简体   繁体   English

如何以编程方式从 jaql 的头文件中读取模式?

[英]How to programmatically read schema from header file in jaql?

I am trying to achieve the following in JAQL and am stuck.我试图在 JAQL 中实现以下目标,但被卡住了。

I have two files: File data.tsv, which contains tab separated data, and a file header.tsv, which contains exactly one line with tab separated values, corresponding to the "header" of file data.tsv.我有两个文件:文件 data.tsv,它包含制表符分隔的数据,以及一个文件 header.tsv,它只包含一行带有制表符分隔值的行,对应于文件 data.tsv 的“标题”。
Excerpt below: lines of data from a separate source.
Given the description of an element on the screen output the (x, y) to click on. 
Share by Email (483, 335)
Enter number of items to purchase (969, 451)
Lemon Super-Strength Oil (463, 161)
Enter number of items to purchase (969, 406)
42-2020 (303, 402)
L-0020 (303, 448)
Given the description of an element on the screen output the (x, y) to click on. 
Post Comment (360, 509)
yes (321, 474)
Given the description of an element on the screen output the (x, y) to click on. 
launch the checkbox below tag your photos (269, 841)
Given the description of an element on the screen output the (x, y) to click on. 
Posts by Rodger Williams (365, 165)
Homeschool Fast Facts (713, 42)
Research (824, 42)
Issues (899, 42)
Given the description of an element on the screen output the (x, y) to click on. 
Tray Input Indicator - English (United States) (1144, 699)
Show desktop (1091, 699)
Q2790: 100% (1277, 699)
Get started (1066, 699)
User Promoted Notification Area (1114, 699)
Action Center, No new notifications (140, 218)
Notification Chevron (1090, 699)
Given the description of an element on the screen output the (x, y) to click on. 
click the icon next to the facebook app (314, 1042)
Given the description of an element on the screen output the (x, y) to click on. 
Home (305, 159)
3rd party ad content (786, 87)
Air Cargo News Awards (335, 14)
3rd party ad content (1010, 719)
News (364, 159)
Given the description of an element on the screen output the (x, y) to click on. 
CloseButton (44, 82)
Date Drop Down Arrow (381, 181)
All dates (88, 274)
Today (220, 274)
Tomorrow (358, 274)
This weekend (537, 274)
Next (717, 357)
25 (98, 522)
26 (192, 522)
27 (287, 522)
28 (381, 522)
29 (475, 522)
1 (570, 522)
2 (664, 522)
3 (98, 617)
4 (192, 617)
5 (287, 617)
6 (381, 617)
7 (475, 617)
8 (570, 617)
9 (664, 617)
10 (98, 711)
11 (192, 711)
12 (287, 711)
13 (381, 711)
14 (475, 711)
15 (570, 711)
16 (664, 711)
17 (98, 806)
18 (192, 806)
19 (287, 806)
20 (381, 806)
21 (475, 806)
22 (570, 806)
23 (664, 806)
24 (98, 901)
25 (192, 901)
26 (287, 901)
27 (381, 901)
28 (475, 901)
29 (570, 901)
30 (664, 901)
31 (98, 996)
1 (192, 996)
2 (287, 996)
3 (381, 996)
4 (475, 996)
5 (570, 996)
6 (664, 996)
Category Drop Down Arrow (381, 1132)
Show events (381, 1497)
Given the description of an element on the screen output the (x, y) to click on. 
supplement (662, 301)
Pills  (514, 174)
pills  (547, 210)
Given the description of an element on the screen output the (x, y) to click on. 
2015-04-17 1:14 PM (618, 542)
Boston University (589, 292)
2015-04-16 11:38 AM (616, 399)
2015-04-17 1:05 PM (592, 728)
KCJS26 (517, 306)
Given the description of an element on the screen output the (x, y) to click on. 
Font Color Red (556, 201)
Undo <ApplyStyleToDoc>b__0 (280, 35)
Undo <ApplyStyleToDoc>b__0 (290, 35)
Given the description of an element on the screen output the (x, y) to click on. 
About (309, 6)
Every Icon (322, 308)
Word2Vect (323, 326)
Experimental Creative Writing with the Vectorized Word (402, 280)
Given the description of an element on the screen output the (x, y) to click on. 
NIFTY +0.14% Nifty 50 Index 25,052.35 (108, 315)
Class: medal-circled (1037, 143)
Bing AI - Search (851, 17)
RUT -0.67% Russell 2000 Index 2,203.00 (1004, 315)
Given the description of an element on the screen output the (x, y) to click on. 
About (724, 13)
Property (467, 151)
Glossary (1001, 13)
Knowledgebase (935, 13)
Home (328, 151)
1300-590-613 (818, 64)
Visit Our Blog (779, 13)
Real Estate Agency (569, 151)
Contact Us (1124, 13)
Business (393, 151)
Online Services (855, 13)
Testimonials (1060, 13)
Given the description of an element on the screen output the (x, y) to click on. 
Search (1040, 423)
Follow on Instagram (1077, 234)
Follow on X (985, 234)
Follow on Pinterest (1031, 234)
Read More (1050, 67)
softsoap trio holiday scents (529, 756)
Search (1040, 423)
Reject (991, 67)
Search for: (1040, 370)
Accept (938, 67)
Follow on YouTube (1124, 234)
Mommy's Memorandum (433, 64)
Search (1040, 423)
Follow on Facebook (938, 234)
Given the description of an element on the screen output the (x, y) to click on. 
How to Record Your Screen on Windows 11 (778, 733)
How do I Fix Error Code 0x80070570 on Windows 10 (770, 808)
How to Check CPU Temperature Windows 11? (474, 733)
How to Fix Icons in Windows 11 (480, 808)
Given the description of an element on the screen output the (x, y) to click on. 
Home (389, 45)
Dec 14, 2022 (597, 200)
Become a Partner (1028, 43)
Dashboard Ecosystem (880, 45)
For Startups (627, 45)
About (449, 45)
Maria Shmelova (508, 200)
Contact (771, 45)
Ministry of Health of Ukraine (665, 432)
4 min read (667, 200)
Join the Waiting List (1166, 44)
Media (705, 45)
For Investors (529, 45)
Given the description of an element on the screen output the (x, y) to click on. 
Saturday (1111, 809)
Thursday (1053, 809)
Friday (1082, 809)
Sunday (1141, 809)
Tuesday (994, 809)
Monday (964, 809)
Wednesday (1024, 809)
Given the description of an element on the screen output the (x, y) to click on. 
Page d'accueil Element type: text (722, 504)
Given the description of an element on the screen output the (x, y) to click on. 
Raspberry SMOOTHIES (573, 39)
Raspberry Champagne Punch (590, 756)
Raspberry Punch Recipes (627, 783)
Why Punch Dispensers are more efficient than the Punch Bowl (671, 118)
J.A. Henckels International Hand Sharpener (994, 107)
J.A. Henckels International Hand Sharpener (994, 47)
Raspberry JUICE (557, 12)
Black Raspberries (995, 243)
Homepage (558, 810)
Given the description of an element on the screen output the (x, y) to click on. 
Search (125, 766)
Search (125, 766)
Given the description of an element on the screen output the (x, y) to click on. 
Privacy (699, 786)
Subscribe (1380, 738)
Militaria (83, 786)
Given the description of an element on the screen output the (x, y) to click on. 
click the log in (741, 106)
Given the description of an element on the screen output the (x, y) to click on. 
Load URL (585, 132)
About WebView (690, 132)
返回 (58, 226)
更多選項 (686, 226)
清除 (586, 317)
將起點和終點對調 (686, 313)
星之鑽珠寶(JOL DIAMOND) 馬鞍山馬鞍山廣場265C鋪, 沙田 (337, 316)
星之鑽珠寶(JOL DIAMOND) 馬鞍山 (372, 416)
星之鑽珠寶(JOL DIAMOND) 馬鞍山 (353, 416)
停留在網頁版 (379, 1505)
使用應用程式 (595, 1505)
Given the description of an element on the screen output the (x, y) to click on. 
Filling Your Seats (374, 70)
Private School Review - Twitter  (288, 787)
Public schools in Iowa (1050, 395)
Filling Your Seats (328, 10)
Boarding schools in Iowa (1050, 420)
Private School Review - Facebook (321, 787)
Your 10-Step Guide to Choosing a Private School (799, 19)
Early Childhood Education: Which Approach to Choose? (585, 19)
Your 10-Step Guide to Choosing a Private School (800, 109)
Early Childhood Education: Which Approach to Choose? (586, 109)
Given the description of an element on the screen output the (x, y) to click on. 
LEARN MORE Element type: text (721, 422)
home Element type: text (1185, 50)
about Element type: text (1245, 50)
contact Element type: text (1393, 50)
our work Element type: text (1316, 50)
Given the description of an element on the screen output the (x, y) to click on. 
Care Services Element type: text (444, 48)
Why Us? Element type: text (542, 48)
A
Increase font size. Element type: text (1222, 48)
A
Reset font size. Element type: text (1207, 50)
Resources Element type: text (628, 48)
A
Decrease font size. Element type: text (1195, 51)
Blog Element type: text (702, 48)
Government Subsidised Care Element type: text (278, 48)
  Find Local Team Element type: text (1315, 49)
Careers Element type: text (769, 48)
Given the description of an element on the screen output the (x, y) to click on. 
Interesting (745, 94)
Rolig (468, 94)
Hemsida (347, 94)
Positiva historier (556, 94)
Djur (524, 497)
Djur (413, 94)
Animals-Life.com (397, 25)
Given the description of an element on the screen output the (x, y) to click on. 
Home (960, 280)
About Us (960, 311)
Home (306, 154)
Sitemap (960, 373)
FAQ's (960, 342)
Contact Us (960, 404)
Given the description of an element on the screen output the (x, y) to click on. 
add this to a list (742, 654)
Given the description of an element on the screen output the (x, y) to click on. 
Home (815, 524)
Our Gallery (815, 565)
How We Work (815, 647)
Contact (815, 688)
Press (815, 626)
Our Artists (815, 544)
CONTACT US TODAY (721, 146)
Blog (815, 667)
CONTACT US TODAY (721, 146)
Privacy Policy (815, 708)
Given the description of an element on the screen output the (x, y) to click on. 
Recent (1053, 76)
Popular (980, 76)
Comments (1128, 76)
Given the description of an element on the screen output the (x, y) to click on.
What I want to achieve is to read data.tsv using:我想要实现的是使用以下方法读取 data.tsv:

read(lines(location='data.tsv')) -> transform catch(delToJson($, {"schema": schema_json, "delimiter": "\t"}), {"errThresh":99999999999},$);

For this I need schema_json, a schema definition.为此,我需要 schema_json,一个架构定义。 I'd like to create this schema_json from file header.tsv (and assigning every field the type "string").我想从文件 header.tsv 创建这个 schema_json (并为每个字段分配类型“字符串”)。

Reading header.tsv is straight forward, and putting it into a record of type header_record = {"header1": string, "header2":string, ....} as well.读取 header.tsv 很简单,并将其放入header_record = {"header1": string, "header2":string, ....}类型的记录中。 However how do I transform the jaql record header_record to an object of type schema: schema_json = schema {"header1":string,"header2":string, ....} ?但是,如何将 jaql记录header_record 转换为schema类型的对象 schema_json = schema {"header1":string,"header2":string, ....}

OK, here is a very dirty workaround, that nevertheless does the trick.好的,这是一个非常肮脏的解决方法,但仍然可以解决问题。 I am still waiting for IBM support to get back to me with "the canonical way" (although I doubt this exists):我仍在等待 IBM 支持以“规范方式”回复我(尽管我怀疑这是否存在):

First, define path of the header file首先定义头文件的路径

HeaderFilePath = '/data/column_headers.tsv';

Then read the header file.然后读取头文件。 Output is an array.输出是一个数组。

HeaderFile = localRead(del(location=HeaderFilePath, delimiter = "\t"));

Now I construct two arrays of the same length as the HeaderFile array, in order to use them with arrayToRecord in the next step.现在我构造了两个与 HeaderFile 数组长度相同的数组,以便在下一步arrayToRecord它们与arrayToRecord一起使用。 Why I construct two and not just one will be apparent later.为什么我构建两个而不是一个,稍后会很明显。

val_array = HeaderFile -> expand -> transform 'some string';
val_array2 = HeaderFile -> expand -> transform 'some other string';

The idea is to build an artificial record schema_record with the same schema as the data and then to get the schema via schemaof , which then can be used as schema input for reading the data file.这个想法是构建一个与数据具有相同模式的人工记录 schema_record,然后通过schemaof获取模式,然后可以将其用作模式输入以读取数据文件。 For this one can use为此可以使用

schema_record = arrayToRecord(HeaderFile -> expand,val_array)

Problems:问题:

a) schemaof(schema_record) returns schema { * }? a) schemaof(schema_record)返回schema { * }? . . This is because schemas can (seemingly) only be inferred from materialized data, ie one has to use schema_record := arrayToRecord(HeaderFile -> expand,val_array) .这是因为模式可以(似乎)只能从物化数据中推断出来,即必须使用schema_record := arrayToRecord(HeaderFile -> expand,val_array)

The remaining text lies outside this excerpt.